"How did you learn it?" he asked.
"I shall never tell you," she answered with quiet firmness, resolved not to make mischief by betraying Theresa. "I know it, and that is enough. Put it down, if you choose, that it was revealed to me by accident--or that I guessed at."
"But, Lucy, it is necessary I should know."
"I have spoken, Sir Karl. I will never tell you." The evening breeze came wafting into that room of pain; cooling, it might be, their fevered brows, though they were not conscious of it. Lady Andinnian resumed.
"The unpardonable deceit you practised on my father and mother----"
Sir Karl's start of something like horror interrupted her. "They must never know it, Lucy. In mercy to us all, you must join with me in concealing it from them."

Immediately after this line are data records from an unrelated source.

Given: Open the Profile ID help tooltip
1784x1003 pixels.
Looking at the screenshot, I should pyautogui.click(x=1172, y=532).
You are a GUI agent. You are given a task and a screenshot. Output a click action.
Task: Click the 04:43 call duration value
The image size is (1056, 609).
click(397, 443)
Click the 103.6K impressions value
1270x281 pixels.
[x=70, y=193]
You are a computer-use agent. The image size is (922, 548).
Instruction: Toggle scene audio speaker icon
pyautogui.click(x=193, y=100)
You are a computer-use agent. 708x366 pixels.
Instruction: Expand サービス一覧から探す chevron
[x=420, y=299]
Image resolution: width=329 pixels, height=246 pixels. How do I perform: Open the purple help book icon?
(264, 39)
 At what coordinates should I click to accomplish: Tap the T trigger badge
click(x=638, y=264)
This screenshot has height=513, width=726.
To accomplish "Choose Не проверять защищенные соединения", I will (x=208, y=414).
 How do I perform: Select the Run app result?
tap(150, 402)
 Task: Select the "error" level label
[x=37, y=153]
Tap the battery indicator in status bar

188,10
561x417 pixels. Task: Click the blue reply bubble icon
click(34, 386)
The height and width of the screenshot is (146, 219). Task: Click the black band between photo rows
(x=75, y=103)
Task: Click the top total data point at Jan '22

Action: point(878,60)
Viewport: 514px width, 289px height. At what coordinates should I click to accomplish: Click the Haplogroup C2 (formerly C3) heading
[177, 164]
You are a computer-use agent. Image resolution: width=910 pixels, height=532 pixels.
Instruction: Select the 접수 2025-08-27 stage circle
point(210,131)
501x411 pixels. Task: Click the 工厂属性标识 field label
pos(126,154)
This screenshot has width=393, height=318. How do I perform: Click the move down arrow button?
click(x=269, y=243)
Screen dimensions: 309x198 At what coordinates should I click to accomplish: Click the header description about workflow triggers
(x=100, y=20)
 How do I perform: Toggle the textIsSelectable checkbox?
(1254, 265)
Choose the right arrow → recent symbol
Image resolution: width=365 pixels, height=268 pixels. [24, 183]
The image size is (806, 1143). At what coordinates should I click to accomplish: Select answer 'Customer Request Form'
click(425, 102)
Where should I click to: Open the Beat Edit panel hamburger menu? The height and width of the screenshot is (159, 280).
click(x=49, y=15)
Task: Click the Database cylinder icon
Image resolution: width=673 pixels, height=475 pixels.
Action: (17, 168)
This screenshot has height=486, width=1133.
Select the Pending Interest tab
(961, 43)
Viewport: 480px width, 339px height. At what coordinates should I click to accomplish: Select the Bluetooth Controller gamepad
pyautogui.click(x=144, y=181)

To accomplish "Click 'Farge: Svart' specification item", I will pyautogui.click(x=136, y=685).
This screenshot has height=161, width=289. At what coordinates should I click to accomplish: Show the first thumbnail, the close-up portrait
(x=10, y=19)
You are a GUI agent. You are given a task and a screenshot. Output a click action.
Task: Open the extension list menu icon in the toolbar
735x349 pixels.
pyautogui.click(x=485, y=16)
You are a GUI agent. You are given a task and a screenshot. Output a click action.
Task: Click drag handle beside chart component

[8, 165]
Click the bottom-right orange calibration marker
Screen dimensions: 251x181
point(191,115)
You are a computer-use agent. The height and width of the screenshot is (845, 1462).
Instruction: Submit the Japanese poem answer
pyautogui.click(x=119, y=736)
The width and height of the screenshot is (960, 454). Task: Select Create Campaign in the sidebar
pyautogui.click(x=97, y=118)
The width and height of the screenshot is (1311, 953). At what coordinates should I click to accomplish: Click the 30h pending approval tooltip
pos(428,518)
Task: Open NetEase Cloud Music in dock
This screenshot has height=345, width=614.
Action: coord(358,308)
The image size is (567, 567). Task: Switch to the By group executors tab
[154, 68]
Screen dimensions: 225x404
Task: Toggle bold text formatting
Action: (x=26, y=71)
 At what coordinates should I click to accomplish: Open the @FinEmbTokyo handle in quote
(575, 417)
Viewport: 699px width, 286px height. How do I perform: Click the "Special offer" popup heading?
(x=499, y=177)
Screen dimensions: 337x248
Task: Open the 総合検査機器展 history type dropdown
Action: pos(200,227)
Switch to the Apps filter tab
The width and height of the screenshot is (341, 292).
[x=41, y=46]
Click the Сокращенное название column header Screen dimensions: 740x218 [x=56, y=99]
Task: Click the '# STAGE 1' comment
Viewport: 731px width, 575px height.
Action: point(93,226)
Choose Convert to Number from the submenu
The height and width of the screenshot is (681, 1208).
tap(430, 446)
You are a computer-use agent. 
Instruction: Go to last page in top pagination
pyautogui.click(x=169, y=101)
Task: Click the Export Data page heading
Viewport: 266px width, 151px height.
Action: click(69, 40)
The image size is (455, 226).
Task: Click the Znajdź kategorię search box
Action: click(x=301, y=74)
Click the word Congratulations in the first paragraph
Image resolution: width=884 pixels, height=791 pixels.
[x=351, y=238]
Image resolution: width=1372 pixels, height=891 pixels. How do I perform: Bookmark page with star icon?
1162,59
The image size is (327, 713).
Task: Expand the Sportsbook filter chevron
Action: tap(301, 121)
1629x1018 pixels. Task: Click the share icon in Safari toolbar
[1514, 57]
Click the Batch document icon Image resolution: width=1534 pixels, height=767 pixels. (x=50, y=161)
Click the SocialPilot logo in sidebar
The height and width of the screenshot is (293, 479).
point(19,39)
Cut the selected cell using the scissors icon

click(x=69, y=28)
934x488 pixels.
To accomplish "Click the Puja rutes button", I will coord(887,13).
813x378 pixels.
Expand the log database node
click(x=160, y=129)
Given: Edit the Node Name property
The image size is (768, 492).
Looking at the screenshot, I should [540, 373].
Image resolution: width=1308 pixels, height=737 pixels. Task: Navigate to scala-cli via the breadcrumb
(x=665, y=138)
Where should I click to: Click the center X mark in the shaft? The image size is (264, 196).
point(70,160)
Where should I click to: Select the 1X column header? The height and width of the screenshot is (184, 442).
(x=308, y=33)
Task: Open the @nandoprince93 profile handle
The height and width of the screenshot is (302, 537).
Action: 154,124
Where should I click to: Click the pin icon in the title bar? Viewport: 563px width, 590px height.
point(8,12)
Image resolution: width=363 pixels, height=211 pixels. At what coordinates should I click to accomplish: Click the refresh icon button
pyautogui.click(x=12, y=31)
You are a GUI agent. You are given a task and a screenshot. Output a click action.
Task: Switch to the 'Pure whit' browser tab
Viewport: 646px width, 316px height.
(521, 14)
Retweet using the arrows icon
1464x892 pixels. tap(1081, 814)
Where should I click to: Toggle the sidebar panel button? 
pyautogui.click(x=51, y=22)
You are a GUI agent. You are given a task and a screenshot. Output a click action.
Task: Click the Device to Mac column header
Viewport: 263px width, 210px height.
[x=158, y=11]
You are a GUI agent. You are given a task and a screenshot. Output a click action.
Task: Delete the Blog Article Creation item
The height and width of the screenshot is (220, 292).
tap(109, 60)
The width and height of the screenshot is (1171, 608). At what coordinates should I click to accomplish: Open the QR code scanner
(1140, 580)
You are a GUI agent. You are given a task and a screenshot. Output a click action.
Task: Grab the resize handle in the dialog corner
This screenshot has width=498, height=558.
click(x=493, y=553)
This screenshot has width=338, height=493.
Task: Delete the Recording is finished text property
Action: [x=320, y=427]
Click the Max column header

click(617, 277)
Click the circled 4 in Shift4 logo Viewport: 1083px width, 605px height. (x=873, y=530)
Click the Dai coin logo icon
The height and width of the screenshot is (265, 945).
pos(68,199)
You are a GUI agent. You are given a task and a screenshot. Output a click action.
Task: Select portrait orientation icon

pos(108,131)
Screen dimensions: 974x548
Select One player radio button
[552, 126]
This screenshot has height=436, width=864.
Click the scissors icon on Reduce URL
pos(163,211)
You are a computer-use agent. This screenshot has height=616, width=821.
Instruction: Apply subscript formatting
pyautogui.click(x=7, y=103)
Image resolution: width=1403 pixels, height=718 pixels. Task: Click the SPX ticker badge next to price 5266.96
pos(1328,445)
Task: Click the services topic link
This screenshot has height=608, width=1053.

"It was very wicked in you to have concealed it from them at all. At least, to have married me with such a secret--for I conclude you could not have really dared to tell them. They deserved better at your hands. I was their only daughter: all they had to love."
"Yes, it was wrong. I have reproached myself since worse than you can reproach me. But I did not know the worst then."
She turned from him proudly. "I--I wanted to tell you, Sir Karl, that I for one will never forgive or forget your falsehood and deceit; and, what I am about to say, I say for my father and mother's sake. I will keep it from them, always if I can; I will bury it within my own breast, and remain on here in your home, your ostensible wife. I had thought of leaving your house for theirs, never to return; but the exposure it would bring frightened me; and, in truth, I shrink from the scandal."
"What do you mean?" he exclaimed. "My 'ostensible' wife?"